Taken together, refiners led by Indian Oil are scheduled to spend Rs 30,000 crore in the three years to March 2025.
Oversupply
S M Vaidya, Chairman of Indian Oil, the country’s biggest refiner, aims to more than double the PII of its refineries to 15 per cent by 2030 with the focus on petrochemicals. Indian Oil plans to invest Rs 61,000 crore to build a petrochemicals complex in Paradip, Odisha.
The average PII for Indian state refiners is around 5 per cent. By comparison, China’s recently commissioned Hengli petchem refinery can generate more than 40 per cent feedstock. Saudi Aramco is working on a strategy to achieve 70 to 80 per cent chemicals for each barrel of crude.
India’s petchem demand is expected to grow at a compound rate of about 5 per cent till 2040, with per capita consumption at 10-12 kg, compared to the global average of 30-35 kg, leaving headroom for growth.
However, all these projects are coming up in a market facing oversupply.
“There has been oversupply in the global market, mainly because of significant capacity additions by China in the last few years, whereby China’s domestic demand is not improving,’’ said Hardik Shah, director, CareEdge Ratings.
State-run Petronet LNG’s Chairman, A K Singh, who has proposed to build a Rs 21,000 crore petchem plant, says chemicals are a cyclical business and it is prudent to invest in them when the margins are poor. By the time these projects are ready, the margins would surge, he said in reply to this reporter’s question during an earnings call.
But profitability depends not just on cycles, but also on the cost structure and price of feedstocks such as ethane and propane, which are cheap in West Asia and the United States, two of the world’s largest petroleum producers.
Advantage US, West Asia
Ethane is the preferred feedstock for ethylene projects, something available in plenty in the US and Saudi Arabia, at $1 per metric million British thermal unit (MMBtu) or lower, industry officials say. When you bring it to India, the cost goes up 10-fold, because you need to ship it, refrigerate, vaporise, and finally pump it to reach the refinery.
So, Saudi Arabia and the US have an advantage of virtually free gas, says R Ramachandran, an oil industry consultant and former director, refineries, at Bharat Petroleum. Complex petrochemicals like polyols, PVC and toluene are better bets, but their volumes are smaller and they need to be marketed well.
While private companies such as Reliance and Adani are venturing into higher value-added chemicals, state-run refiners are focusing on polypropylene (PP) and polyethylene (PE) facilities, which are commoditised chemicals.
State-owned oil refiners including Indian Oil, Bharat Petroleum, Hindustan Petroleum and Numaligarh Refinery are putting up a combined 3 million tonnes a year of polypropylene facilities to make use of the propylene produced in their refineries, according to data provided by CareEdge Ratings.
There are major capacity additions planned for polypropylene, with capacities being set-up or enhanced expected to come on stream from FY26 to FY29, says Shah.

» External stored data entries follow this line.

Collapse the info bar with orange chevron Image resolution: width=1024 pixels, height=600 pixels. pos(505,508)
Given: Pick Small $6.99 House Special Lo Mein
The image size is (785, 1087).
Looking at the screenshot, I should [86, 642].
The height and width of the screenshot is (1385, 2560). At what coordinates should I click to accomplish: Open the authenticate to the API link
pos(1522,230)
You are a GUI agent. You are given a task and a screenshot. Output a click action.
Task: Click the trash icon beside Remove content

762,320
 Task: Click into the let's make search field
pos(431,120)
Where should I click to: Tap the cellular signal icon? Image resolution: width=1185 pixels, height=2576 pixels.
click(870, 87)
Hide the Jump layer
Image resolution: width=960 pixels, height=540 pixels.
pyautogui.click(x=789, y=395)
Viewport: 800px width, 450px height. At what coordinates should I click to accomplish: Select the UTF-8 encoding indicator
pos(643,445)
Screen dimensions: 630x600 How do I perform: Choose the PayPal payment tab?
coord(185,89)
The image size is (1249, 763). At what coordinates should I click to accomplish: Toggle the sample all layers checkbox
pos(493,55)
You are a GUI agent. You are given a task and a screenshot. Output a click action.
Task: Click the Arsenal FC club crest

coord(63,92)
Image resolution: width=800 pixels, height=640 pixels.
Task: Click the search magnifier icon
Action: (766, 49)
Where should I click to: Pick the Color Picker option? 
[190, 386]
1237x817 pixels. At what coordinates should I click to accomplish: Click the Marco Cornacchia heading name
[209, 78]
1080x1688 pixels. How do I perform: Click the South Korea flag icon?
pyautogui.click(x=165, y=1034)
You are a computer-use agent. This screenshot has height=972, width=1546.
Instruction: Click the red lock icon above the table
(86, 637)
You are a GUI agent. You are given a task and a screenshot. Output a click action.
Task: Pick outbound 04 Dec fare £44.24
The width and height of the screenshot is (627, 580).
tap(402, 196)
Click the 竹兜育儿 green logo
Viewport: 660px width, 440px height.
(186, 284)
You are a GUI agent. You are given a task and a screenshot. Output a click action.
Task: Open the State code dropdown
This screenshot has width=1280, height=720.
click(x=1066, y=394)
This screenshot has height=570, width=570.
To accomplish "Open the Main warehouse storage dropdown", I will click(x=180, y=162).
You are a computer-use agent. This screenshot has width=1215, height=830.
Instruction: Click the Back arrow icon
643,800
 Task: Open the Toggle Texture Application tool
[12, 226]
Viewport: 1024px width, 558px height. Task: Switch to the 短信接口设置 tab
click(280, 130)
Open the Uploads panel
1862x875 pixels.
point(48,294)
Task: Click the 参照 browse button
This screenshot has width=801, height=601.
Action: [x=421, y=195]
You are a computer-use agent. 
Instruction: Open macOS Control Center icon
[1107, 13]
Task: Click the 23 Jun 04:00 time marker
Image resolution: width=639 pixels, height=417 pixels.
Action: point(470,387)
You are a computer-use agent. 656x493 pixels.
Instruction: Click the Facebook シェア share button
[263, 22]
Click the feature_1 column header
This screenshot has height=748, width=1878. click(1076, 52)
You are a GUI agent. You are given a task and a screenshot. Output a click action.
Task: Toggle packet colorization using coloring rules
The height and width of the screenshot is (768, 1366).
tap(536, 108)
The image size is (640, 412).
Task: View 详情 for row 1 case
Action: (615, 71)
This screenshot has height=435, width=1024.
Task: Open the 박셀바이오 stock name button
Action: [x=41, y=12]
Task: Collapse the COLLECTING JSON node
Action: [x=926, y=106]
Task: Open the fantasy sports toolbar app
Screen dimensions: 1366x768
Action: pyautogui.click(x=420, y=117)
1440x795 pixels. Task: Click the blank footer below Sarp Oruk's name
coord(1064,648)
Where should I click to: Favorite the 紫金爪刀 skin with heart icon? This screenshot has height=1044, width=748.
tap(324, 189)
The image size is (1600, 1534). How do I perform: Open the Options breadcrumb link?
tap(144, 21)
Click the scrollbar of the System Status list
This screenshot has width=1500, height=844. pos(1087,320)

“Refineries are better off manufacturing polypropylene, which adds more to the gross refining margins compared to fuels or LPG,’’ says Prashant Vasisht, Senior Vice President and Co-group Head, Corporate Ratings, at ICRA, a Moody’s affiliate.
Private sector players have built scale and ordered supersized ethane carriers years ago to ship the fuel from the US, optimising on scale and transport costs. Export earnings and incentives have helped balance the cost differentials with overseas producers.
Petronet’s Singh says the government will need to protect the interests of domestic petchem makers. For instance, Manali Petrochemicals says dumping of imported materials coupled with rising raw materials prices affected its margins in the April-June quarter.
Eventually, it all boils down to New Delhi.